_Exercise_. Copy the lines below word for word, keeping every one of them.

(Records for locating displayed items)
####################

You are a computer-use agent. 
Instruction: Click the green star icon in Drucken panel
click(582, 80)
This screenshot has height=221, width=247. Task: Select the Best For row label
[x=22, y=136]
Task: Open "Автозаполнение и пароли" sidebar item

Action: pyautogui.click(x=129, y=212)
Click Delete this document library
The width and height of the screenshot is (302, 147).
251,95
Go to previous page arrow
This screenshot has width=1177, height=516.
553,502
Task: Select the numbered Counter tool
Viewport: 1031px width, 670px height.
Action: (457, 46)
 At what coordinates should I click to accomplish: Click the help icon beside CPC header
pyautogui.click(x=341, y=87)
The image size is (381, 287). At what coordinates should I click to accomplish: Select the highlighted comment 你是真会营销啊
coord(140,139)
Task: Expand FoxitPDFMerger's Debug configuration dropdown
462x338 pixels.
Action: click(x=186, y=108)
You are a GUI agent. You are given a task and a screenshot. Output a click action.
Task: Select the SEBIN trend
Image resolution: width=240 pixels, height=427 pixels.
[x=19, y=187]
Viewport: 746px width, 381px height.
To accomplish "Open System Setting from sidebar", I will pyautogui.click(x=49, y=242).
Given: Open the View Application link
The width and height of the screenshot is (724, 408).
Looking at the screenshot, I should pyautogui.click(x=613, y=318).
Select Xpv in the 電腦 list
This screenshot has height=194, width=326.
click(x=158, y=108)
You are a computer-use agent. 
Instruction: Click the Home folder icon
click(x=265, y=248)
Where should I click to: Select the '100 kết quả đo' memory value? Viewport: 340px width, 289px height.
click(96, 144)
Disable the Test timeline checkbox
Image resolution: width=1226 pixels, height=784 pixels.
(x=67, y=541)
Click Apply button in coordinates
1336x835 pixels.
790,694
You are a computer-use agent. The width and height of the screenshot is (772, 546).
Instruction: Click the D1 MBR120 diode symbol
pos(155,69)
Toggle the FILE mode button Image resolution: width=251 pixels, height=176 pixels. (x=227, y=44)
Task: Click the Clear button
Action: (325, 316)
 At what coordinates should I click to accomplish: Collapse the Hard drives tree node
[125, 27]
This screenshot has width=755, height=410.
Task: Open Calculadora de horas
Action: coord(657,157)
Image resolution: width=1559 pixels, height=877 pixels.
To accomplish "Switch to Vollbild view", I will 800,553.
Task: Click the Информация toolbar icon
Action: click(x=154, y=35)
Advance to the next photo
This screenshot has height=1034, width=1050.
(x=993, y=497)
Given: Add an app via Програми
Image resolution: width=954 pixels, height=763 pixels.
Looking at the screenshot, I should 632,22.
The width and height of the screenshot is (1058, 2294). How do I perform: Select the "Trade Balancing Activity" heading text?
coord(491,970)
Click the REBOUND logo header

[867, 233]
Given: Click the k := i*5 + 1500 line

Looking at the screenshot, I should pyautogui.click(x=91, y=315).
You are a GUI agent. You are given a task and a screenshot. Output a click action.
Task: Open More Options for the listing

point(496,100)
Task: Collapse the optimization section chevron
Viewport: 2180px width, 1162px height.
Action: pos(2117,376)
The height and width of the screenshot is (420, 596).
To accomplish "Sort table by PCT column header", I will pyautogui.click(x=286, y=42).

####################

_Exercise response_.
You are a computer-use agent. 
Instruction: Click the green star icon in Drucken panel
click(582, 80)
This screenshot has height=221, width=247. Task: Select the Best For row label
[x=22, y=136]
Task: Open "Автозаполнение и пароли" sidebar item

Action: pyautogui.click(x=129, y=212)
Click Delete this document library
The width and height of the screenshot is (302, 147).
251,95
Go to previous page arrow
This screenshot has width=1177, height=516.
553,502
Task: Select the numbered Counter tool
Viewport: 1031px width, 670px height.
Action: (457, 46)
 At what coordinates should I click to accomplish: Click the help icon beside CPC header
pyautogui.click(x=341, y=87)
The image size is (381, 287). At what coordinates should I click to accomplish: Select the highlighted comment 你是真会营销啊
coord(140,139)
Task: Expand FoxitPDFMerger's Debug configuration dropdown
462x338 pixels.
Action: click(x=186, y=108)
You are a GUI agent. You are given a task and a screenshot. Output a click action.
Task: Select the SEBIN trend
Image resolution: width=240 pixels, height=427 pixels.
[x=19, y=187]
Viewport: 746px width, 381px height.
To accomplish "Open System Setting from sidebar", I will pyautogui.click(x=49, y=242).
Given: Open the View Application link
The width and height of the screenshot is (724, 408).
Looking at the screenshot, I should pyautogui.click(x=613, y=318).
Select Xpv in the 電腦 list
This screenshot has height=194, width=326.
click(x=158, y=108)
You are a computer-use agent. 
Instruction: Click the Home folder icon
click(x=265, y=248)
Where should I click to: Select the '100 kết quả đo' memory value? Viewport: 340px width, 289px height.
click(96, 144)
Disable the Test timeline checkbox
Image resolution: width=1226 pixels, height=784 pixels.
(x=67, y=541)
Click Apply button in coordinates
1336x835 pixels.
790,694
You are a computer-use agent. The width and height of the screenshot is (772, 546).
Instruction: Click the D1 MBR120 diode symbol
pos(155,69)
Toggle the FILE mode button Image resolution: width=251 pixels, height=176 pixels. (x=227, y=44)
Task: Click the Clear button
Action: (325, 316)
 At what coordinates should I click to accomplish: Collapse the Hard drives tree node
[125, 27]
This screenshot has width=755, height=410.
Task: Open Calculadora de horas
Action: coord(657,157)
Image resolution: width=1559 pixels, height=877 pixels.
To accomplish "Switch to Vollbild view", I will 800,553.
Task: Click the Информация toolbar icon
Action: click(x=154, y=35)
Advance to the next photo
This screenshot has height=1034, width=1050.
(x=993, y=497)
Given: Add an app via Програми
Image resolution: width=954 pixels, height=763 pixels.
Looking at the screenshot, I should 632,22.
The width and height of the screenshot is (1058, 2294). How do I perform: Select the "Trade Balancing Activity" heading text?
coord(491,970)
Click the REBOUND logo header

[867, 233]
Given: Click the k := i*5 + 1500 line

Looking at the screenshot, I should pyautogui.click(x=91, y=315).
You are a GUI agent. You are given a task and a screenshot. Output a click action.
Task: Open More Options for the listing

point(496,100)
Task: Collapse the optimization section chevron
Viewport: 2180px width, 1162px height.
Action: pos(2117,376)
The height and width of the screenshot is (420, 596).
To accomplish "Sort table by PCT column header", I will pyautogui.click(x=286, y=42).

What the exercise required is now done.